The task:
Locate "Click the Font" in the listing below, then output the line holding it and every line after it, exactly and with nothing else.

** Extracted records follows **

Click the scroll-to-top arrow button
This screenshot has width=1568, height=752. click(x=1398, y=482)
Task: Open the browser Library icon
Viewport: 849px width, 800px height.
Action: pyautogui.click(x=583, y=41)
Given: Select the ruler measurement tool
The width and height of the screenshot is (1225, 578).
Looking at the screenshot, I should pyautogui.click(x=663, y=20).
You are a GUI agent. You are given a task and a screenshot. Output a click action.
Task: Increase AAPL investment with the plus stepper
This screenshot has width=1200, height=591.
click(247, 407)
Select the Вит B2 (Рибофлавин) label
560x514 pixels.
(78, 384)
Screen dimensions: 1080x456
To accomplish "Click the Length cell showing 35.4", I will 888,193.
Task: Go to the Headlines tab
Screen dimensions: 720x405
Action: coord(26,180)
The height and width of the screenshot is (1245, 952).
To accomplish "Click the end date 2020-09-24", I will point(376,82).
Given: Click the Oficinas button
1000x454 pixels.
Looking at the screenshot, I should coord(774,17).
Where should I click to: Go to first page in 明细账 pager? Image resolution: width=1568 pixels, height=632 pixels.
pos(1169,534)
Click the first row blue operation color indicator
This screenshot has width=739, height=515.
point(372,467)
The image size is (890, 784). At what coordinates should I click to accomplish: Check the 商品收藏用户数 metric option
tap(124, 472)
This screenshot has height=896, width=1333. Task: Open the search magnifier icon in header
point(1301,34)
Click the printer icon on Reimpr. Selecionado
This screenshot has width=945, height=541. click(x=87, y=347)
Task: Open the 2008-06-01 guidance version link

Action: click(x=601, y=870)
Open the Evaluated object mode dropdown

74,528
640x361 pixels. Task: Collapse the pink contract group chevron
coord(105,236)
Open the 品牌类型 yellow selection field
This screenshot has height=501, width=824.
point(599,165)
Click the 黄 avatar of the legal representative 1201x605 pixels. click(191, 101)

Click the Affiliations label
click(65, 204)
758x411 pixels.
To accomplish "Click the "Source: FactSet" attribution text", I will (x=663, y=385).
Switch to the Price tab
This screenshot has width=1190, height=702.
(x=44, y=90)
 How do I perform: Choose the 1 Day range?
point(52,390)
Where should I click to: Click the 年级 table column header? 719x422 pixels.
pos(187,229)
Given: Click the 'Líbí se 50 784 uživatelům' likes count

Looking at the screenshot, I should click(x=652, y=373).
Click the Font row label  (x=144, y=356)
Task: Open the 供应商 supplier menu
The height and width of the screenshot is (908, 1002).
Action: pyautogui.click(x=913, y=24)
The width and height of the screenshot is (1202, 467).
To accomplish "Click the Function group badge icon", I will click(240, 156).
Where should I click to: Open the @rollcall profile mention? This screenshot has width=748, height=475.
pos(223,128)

** End of Extracted records **

Task response:
Click the Font row label  (x=144, y=356)
Task: Open the 供应商 supplier menu
The height and width of the screenshot is (908, 1002).
Action: pyautogui.click(x=913, y=24)
The width and height of the screenshot is (1202, 467).
To accomplish "Click the Function group badge icon", I will click(240, 156).
Where should I click to: Open the @rollcall profile mention? This screenshot has width=748, height=475.
pos(223,128)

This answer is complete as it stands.